Is this a Dialogue or an Argument?
In the wake of the grand jury decision in Ferguson and the civil unrest taking place across the country, I believe that what is needed most is candid conversations. I believe that too many of us know what we think about this issue, feel passionately about it, and therefore are more prone to argument than dialogue. Myself included.
As Christians, it’s okay for us to disagree. It’s not okay for us to continually demean those we disagree with, or refuse to make attempts to expand our perspective. Our unwillingness to have candid and loving dialogue will only intensify these race tensions. If we think the same thing about Ferguson that we did 2 weeks ago, we’re doing something wrong.
So for the sake of open, candid discussion, I’d like to share some news reports which give varying perspectives. I’ll briefly share my thoughts as context to the articles… but I share these resources to expand the scope and add value to our continued dialogue.
- We are all getting incomplete narrative on the details of the incident from our chosen media outlets. Many of us are still unclear on simple issues like where Michael Brown was shot. Was he shot while leaning in the squad car? Was he shot from close range as he was charging? Shaun King reports that he was actually shot about 150 feet away from the squad car.
- One of the things people are upset about is the fact that Michael Brown’s dead body laid uncovered for almost 4 hours after his death. This story from the medical transporter shares why it could not be transported. His explanation is understandable. What it doesn’t explain is why the body was never covered. When is it proper police protocol to leave a body exposed for so long? Never. Some may feel that it was an inhumane display for onlookers what happens when you mess with the police.
- Much has been made of the “looters and rioters,” as if this were the only response to what has taken place. First let me say that looting and rioting is the wrong response. It is counter-productive and dangerous. However, these looters represent a very small percentage of those protesting. Here is an ABC News story about the countless peaceful protests that are taking place across the country.

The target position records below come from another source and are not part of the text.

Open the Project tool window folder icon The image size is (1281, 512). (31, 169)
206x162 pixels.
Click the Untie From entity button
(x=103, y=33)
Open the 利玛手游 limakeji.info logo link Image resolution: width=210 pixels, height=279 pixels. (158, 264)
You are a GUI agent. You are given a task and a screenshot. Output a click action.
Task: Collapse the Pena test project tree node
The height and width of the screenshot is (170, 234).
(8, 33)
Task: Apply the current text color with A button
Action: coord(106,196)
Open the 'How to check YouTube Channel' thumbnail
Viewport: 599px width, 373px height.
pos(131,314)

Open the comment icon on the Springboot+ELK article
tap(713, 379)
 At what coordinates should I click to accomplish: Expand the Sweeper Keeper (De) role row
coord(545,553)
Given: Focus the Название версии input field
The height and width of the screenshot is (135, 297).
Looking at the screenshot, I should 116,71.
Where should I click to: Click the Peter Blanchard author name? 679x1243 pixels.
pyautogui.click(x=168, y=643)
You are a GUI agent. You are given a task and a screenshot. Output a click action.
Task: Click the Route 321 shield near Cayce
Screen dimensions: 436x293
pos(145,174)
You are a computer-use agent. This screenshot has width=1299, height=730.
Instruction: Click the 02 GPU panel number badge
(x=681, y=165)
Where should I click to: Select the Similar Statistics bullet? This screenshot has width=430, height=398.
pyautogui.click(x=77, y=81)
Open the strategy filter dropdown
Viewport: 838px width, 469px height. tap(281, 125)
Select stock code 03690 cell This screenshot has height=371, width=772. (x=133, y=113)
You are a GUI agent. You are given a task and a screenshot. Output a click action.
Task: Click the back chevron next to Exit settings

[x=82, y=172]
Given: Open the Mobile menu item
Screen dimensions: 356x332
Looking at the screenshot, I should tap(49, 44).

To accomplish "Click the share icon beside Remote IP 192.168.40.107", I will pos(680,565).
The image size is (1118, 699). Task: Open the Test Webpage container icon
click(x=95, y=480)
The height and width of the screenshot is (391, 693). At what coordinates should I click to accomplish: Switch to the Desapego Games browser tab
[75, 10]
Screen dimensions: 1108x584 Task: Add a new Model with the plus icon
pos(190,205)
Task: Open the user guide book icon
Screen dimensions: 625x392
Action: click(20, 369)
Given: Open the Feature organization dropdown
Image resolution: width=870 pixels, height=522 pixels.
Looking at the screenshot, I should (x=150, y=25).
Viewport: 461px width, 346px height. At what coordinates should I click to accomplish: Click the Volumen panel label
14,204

Although the media can’t always tell the difference between the two, we should be able to.
- Try to listen to what people are really saying and consider how people are really feeling. People are holding up signs that say things like #blacklivesmatter. This is a clear indication that they don’t feel like the lives of our young boys are valuable to the majority culture.
- What the news also doesn’t cover is how peaceful protests become violent protests when protestors are treated like animals. Here is a blog from a white brother who was involved with his wife in a peaceful protest in Los Angeles. He explains how they were surrounded, harassed, provoked and wrongfully arrested by Los Angeles police.
- Let me be clear that much of the unrest is due to what many feel is an unjust system for black men in America. This does not mean that all black people feel that all white police are bad. In the same way that all white police do not feel that all black men are “thugs.” Here is one of the most moving images of the past week, as a Portland Police Officer shares a hug with a young black boy. If only we could all embrace like this.
- I found the Saint Louis Rams’ demonstration to be moving and appropriate. I found the Saint Louis Police Department’s response to it to be predictable.
- I beg to differ with a statement in their release. This demonstration does not assert that Michael Brown was innocent. It asserts that his crimes did not justify his death.
- I’m also surprised by some of the language Jeff Roorda used in the response. The statement about “violent thugs burning down buildings” was so un-called-for that I checked the source of this article to see if it was a fake. It’s not.
- While he makes some valid points in the comparison to the Trayvon Martin case, I disagree with Morning Joe, who looks at this as a cut & dry “thug vs. cop” situation where the thug got what he deserved.
- Many people are reading the grand jury transcript like it is the Bible, without considering the possibility that the testimonies present a shaded view of what actually happened. Many questions still arise from the grand jury testimonies. For instance, why were there so many witnesses that were not interviewed? Why does the prosecutor sound so much like a defense attorney? What is the ratio of fatal shootings that do not make it past the grand jury? What about this report from MSNBC that the grand jury was presented for consideration an obsolete statute, despite the fact that the Supreme Court deemed it unconstitutional in 1985?
- Finally, the most complete, thoughtful, and Christian response I have heard came from what some many consider an uncommon source. Thanks to NFL Player Benjamin Watson for sharing his thoughts.
- He makes the assertion that we need to be sympathetic and willing to see varying perspectives. It was so great to see him represent this type of attitude and the Christian faith on television!
This entry was strictly for news stories that would contribute to further discussion. Later this week, I’ll share some blogs and articles from Christian leaders that I’ve found helpful to give us further perspective.
So what do you think? How can we continue honest and open dialogue? What would you add to the discussion? What are some of my blind spots? Are you set in your perspective? Is it possible that our perspective is shaded by our prejudices? Our chosen news outlets? Our anger? I think further conversation can cover our blind spots.